Israel has battled the IRGC in Syria, Lebanon, and Iraq, while having to bomb secretive Iraqi and Syrian nuclear reactors.

There are lessons here.

Iran is dedicated not only to the destruction of Israel but also to the elimination of US influence and presence in the greater Middle East.

Diplomacy will not stop Iran. Real pressure will.

The RSC policy proposal has learned such lessons and “includes more than 140 new initiatives.” According to the RSC Chairman, Rep. Mike Johnson (R-LA), and the Task Force Chairman Rep. Joe Wilson (R-SC), the Iran proposals include “the toughest sanctions that have ever been proposed by Congress on Iran.”

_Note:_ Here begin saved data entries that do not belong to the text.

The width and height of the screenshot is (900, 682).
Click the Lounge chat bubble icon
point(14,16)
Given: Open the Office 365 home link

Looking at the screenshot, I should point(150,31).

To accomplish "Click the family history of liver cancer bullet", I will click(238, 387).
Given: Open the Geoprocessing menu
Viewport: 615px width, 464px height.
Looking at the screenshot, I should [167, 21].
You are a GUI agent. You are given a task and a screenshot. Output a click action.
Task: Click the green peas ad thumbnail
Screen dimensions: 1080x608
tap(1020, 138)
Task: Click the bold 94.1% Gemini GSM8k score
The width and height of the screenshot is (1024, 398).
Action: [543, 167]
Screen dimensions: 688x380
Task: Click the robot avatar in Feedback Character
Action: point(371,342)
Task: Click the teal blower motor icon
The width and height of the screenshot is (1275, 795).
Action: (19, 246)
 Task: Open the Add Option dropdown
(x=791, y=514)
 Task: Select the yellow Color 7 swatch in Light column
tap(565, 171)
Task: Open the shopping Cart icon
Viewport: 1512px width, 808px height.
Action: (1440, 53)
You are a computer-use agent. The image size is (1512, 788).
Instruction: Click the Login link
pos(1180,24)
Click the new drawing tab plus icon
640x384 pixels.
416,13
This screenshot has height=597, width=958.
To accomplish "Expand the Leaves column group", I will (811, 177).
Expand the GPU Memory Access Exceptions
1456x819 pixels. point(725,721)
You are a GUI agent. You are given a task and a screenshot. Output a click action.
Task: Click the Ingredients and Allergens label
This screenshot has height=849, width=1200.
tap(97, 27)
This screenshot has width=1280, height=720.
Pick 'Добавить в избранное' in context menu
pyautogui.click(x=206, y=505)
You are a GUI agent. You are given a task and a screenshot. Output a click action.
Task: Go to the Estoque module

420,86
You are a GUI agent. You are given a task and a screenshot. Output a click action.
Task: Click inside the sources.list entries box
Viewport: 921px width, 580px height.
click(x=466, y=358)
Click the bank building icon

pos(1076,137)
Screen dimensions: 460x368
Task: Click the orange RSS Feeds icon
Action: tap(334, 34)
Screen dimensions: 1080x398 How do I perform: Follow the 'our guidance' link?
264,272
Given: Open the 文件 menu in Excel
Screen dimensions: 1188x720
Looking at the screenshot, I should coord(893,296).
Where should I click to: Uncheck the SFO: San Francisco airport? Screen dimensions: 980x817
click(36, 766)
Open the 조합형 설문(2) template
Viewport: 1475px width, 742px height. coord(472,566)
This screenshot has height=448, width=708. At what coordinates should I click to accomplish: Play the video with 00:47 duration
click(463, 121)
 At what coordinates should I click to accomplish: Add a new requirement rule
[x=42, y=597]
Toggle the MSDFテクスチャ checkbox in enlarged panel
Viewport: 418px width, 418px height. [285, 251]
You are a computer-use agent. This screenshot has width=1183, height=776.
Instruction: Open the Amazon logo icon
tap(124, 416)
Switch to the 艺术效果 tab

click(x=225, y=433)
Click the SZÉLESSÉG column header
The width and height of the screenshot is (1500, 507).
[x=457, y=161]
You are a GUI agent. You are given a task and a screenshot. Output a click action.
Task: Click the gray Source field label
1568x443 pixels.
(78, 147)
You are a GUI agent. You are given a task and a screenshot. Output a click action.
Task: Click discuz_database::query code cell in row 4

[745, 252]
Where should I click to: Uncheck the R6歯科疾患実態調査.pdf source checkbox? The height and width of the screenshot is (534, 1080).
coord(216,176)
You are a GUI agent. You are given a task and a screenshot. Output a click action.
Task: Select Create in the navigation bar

Given that Iran remains in wholesale violation of the 2015 nuclear agreement, continues to support terror groups in Syria, Yemen, Lebanon, Iraq and Afghanistan and is building the largest inventory of ballistic missiles in the entirety of the Middle East, one expert who welcomed the House effort told this author that Iran for too long has wriggled free of sanctions. The new strategy closes all the loopholes and augments the administration’s maximum pressure campaign, giving the free world a real shot at ending Iran’s threats to its interests.

In an unprecedented but welcome manner, the RSC bill would for the first time place “new sanctions on the arms industries of countries like Russia and China that return to selling weapons to Iran, the banks facilitating any sale of weapons to Iran, and the companies shipping weapons.”

Finally, under the GOP’s new plan, a key provision bars any administration from lifting sanctions without getting approval from Congress, which would help cement this sanctions law remaining in place as long as necessary.

With the new RSC strategy, the US and its allies have a real shot at taking down the regime in Iran. That would indeed signal the success of economic “maximum pressure.”